= About this exercise =
Word for word, set down every line of the entries below from the line with "Where should I" to the line with "Viewport: 1040px width, 600px", including both, and no other line.

Provided data START

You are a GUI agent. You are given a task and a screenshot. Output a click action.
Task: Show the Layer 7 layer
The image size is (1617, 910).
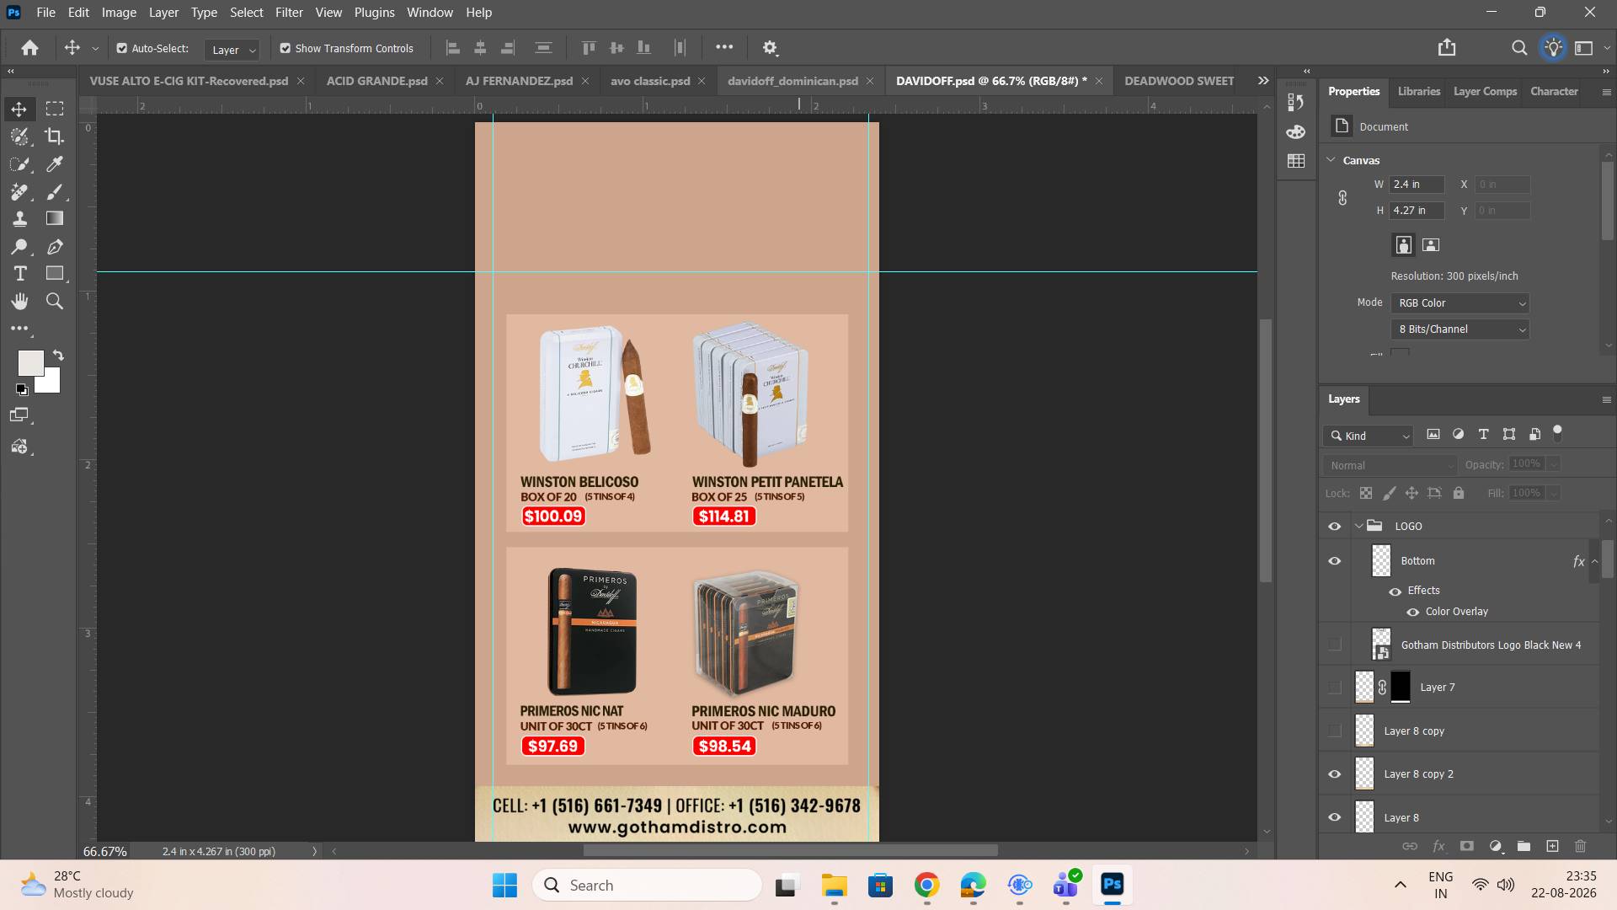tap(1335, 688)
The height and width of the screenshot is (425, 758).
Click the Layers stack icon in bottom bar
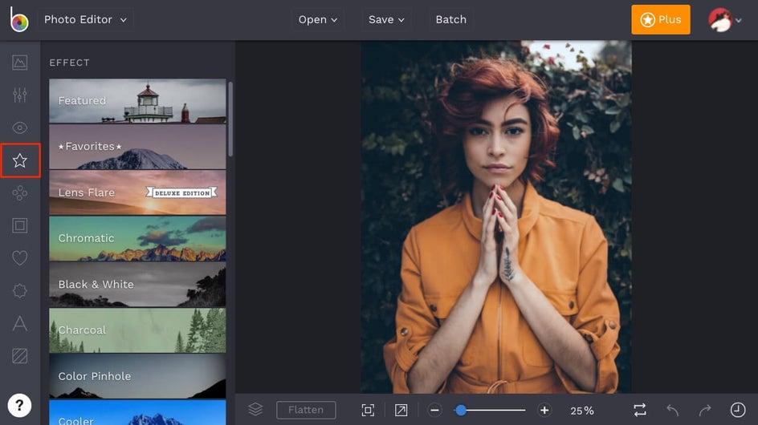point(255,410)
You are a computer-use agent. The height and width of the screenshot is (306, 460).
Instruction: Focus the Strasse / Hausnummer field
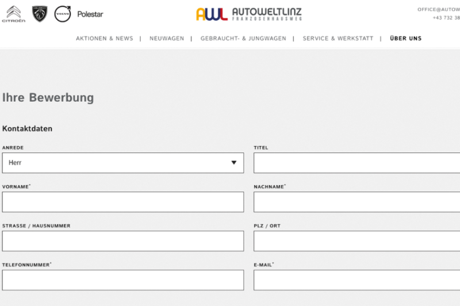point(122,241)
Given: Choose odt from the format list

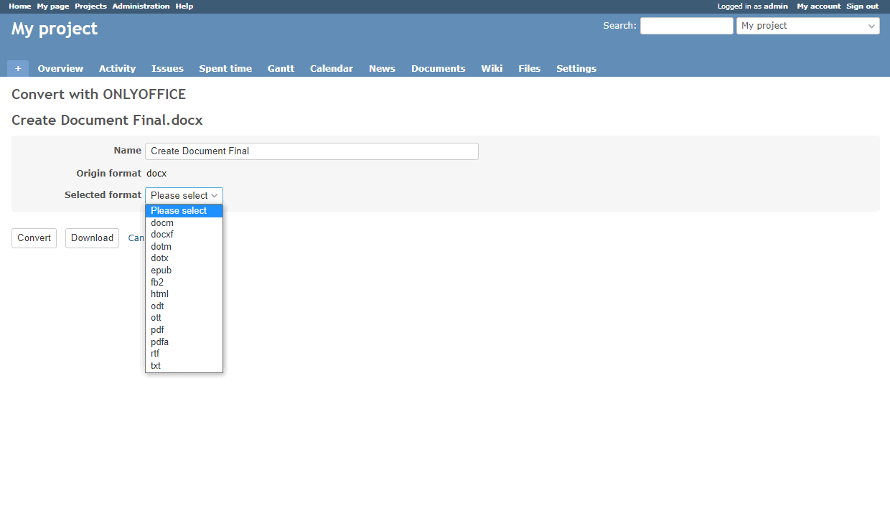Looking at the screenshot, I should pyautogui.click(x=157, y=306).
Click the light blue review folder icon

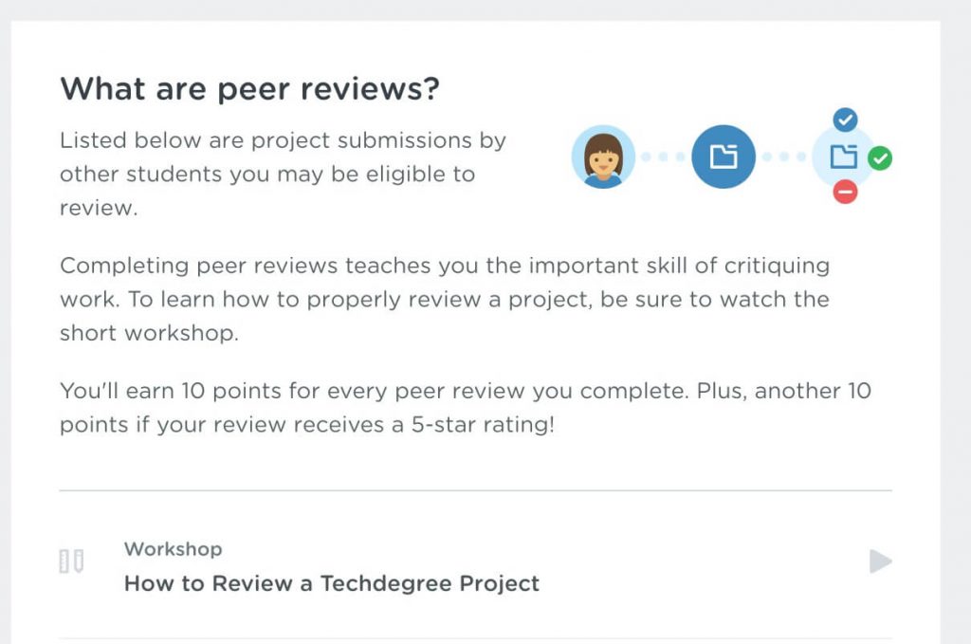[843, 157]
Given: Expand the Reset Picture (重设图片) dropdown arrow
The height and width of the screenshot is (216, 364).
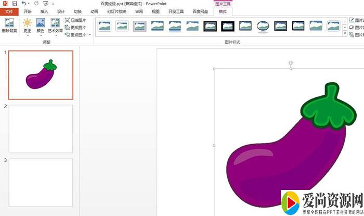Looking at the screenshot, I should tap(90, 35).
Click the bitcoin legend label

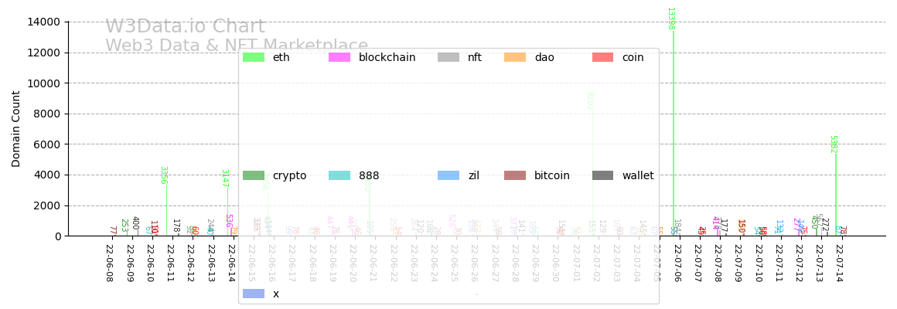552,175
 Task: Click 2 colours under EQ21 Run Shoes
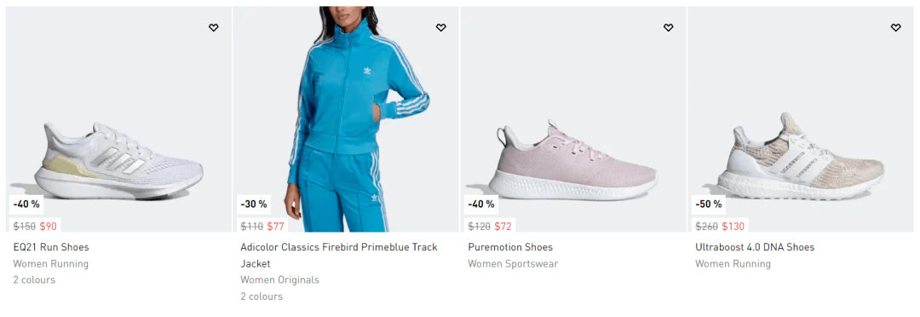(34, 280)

Provided data END
Provided data START

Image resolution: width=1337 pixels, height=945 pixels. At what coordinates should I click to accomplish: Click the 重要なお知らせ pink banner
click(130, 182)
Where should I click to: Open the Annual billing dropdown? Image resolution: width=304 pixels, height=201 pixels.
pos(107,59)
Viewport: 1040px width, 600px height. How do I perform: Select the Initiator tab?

Provided data END

= Response below =
Where should I click to: Open the Annual billing dropdown? Image resolution: width=304 pixels, height=201 pixels.
pos(107,59)
Viewport: 1040px width, 600px height. How do I perform: Select the Initiator tab?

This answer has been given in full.